As part of the enrollment/informed consent procedures, the participant will be
counseled on the risk of interactions with other agents, and what to do if new
medications need to be prescribed or if the participant is considering a new
over-the-counter medicine or herbal product.
- Participants with uncontrolled intercurrent illness.

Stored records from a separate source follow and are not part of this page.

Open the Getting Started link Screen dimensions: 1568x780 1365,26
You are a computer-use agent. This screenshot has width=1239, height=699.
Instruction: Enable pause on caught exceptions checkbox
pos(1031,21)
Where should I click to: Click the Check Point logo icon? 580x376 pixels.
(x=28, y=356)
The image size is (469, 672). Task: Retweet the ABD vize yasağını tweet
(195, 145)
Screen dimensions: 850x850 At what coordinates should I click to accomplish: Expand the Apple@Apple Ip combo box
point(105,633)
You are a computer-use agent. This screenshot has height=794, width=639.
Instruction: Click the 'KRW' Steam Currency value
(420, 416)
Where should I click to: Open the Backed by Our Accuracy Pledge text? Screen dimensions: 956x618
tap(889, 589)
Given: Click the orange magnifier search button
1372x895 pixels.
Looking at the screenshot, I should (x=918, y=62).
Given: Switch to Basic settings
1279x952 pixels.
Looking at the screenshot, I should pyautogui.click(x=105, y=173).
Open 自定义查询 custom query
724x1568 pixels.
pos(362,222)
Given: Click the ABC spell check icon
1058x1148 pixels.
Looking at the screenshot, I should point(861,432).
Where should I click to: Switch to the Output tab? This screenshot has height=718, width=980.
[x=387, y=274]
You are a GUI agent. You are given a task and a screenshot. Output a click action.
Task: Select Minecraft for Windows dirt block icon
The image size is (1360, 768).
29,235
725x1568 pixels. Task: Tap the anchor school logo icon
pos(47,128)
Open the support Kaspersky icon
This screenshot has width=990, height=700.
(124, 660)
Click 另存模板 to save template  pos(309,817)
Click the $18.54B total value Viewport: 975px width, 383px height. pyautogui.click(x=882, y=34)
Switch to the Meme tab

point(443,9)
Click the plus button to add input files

- Participants with inadequate liver or renal function at screening as evidenced by lab
values not meeting criteria
- Participants with psychiatric illness/social situations that would limit compliance
with study requirements.
- Pregnant women are excluded from this study because ruxolitinib is a Class C agent
with the potential for teratogenic or abortifacient effects. Because there is an
unknown but potential risk for adverse events in nursing infants secondary to
treatment of the mother with ruxolitinib, breastfeeding should be discontinued if the
mother is treated with ruxolitinib.
- The effects of ruxolitinib on the developing human fetus are unknown. Pregnant women
and subjects of childbearing potential who are unwilling to take appropriate
precautions to avoid becoming pregnant or fathering a child are ineligible. Women of
child-bearing potential and men must agree to use adequate contraception (hormonal or
barrier method of birth control; abstinence) prior to study entry and for the duration
of study participation. Should a woman become pregnant or suspect she is pregnant
while she or her partner is participating in this study, she should inform her
treating physician immediately. Men treated or enrolled on this protocol must also
agree to use adequate contraception prior to the study, for the duration of study
participation, and 4 months after completion of ruxolitinib administration.